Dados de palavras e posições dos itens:
■ ■ ■ ■

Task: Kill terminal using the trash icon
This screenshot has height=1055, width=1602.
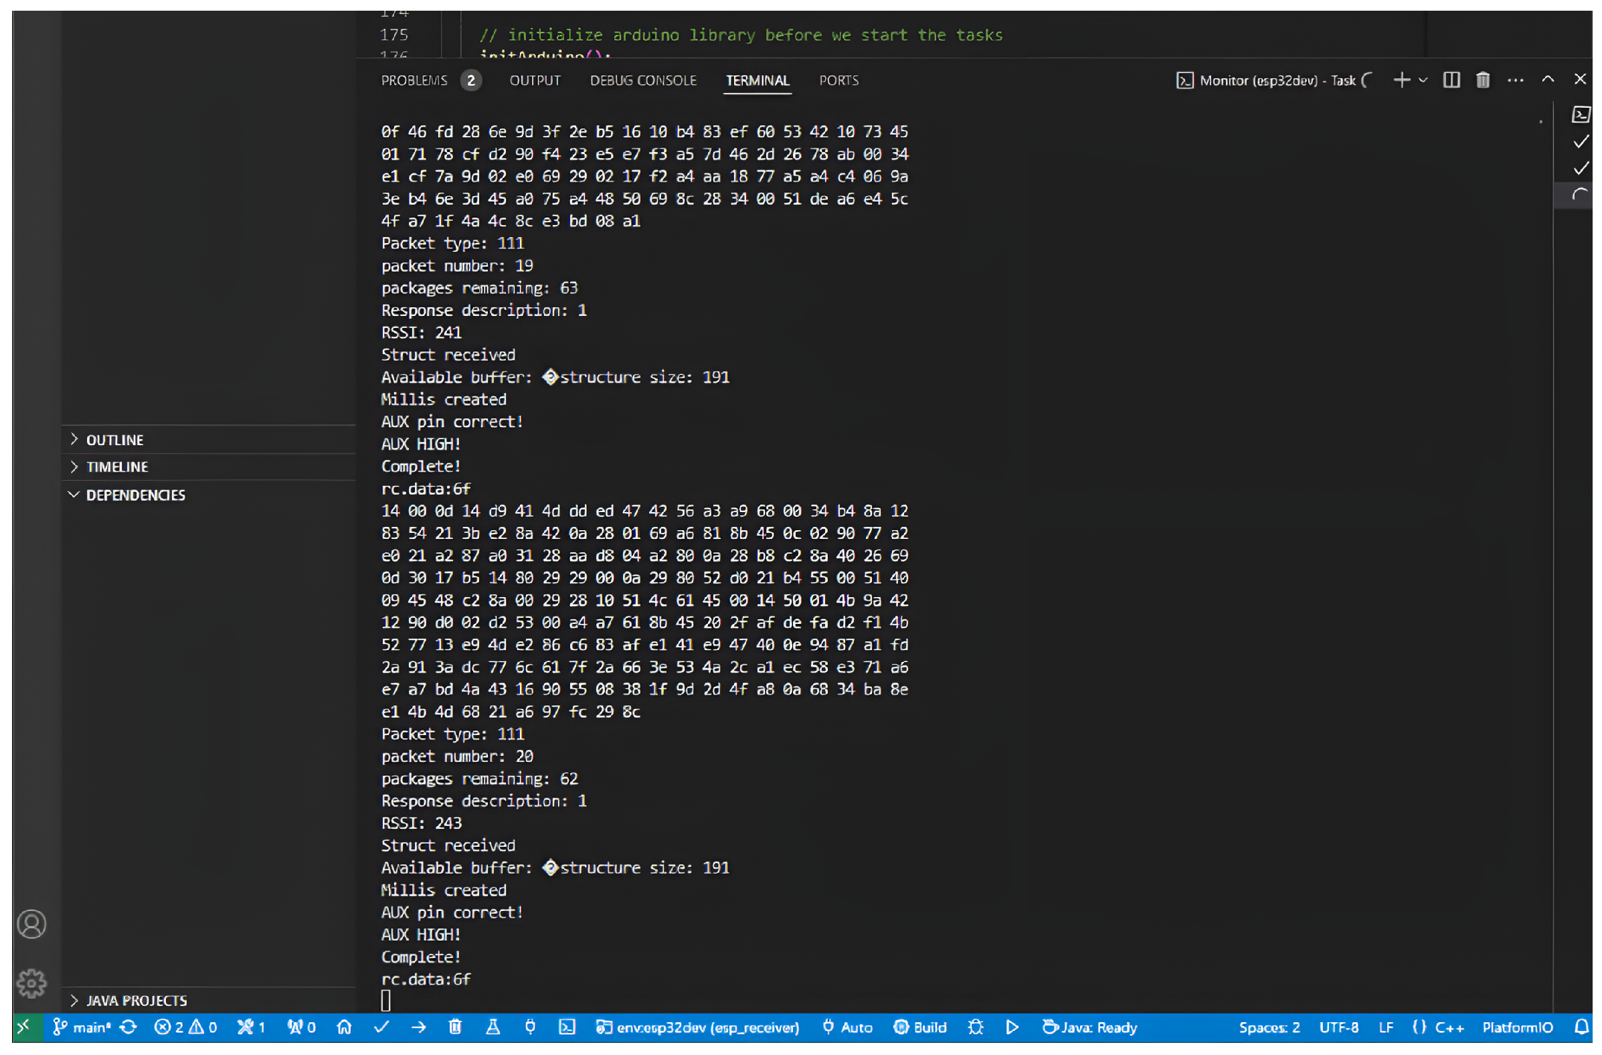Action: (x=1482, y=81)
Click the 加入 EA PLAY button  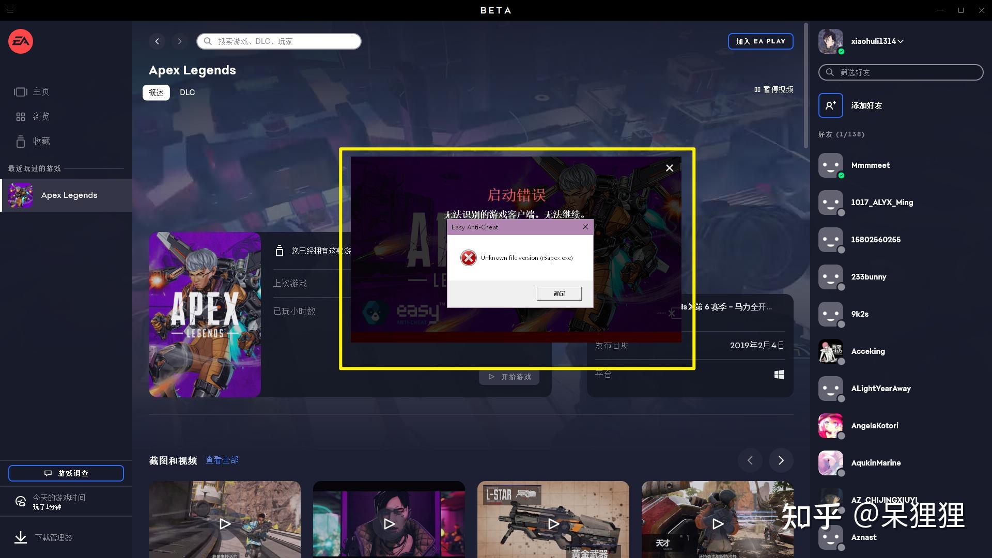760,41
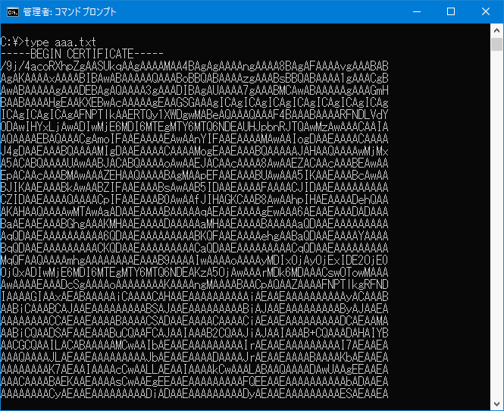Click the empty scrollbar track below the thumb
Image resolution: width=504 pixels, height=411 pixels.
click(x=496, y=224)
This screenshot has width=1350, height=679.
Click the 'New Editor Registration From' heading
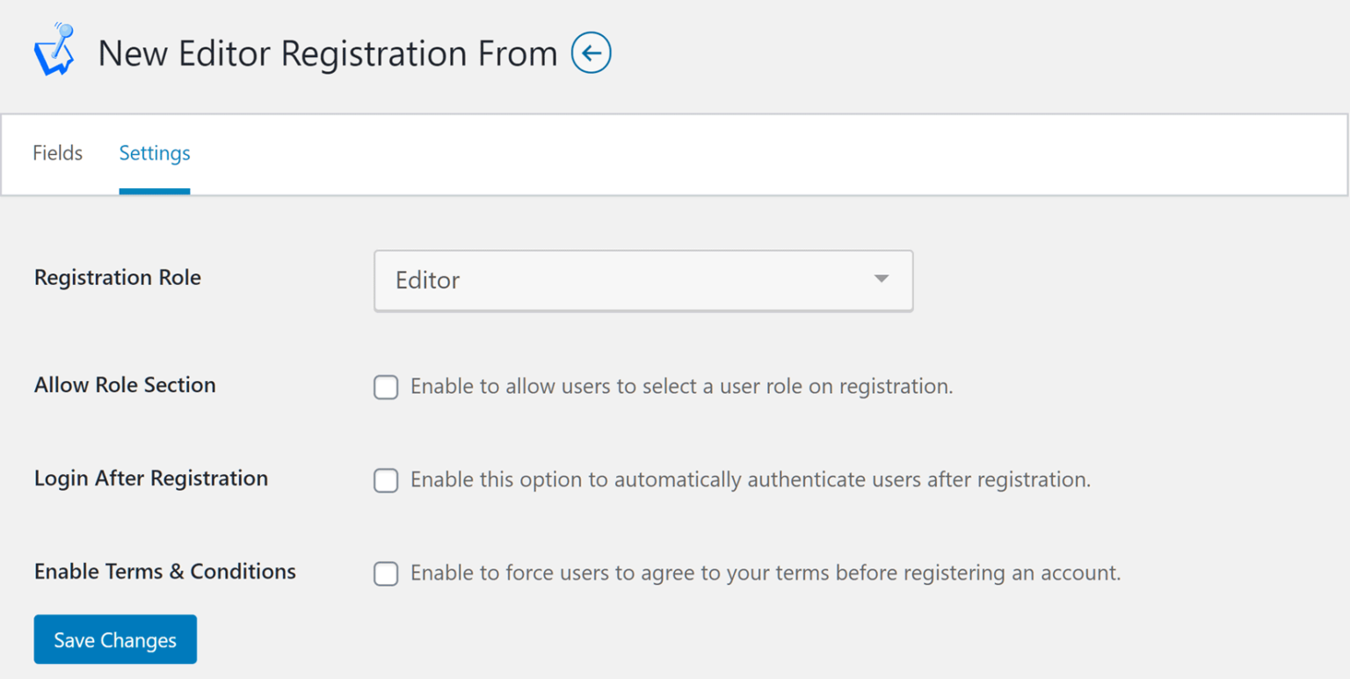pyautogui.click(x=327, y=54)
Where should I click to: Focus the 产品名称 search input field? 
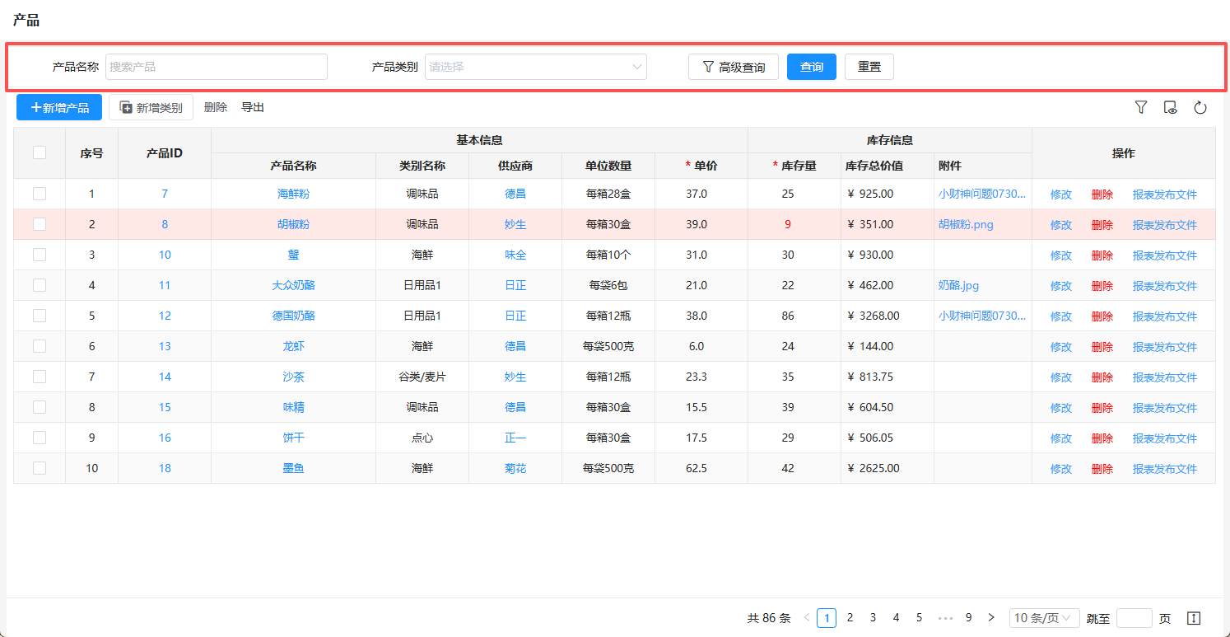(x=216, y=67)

■ ■ ■ ■

• TAREFA PROPOSTA
Junte todas as linhas da listagem acima em que aparece a palavra "screenshot".

• RESULTADO ABAIXO
This screenshot has height=1055, width=1602.
This screenshot has width=1350, height=679.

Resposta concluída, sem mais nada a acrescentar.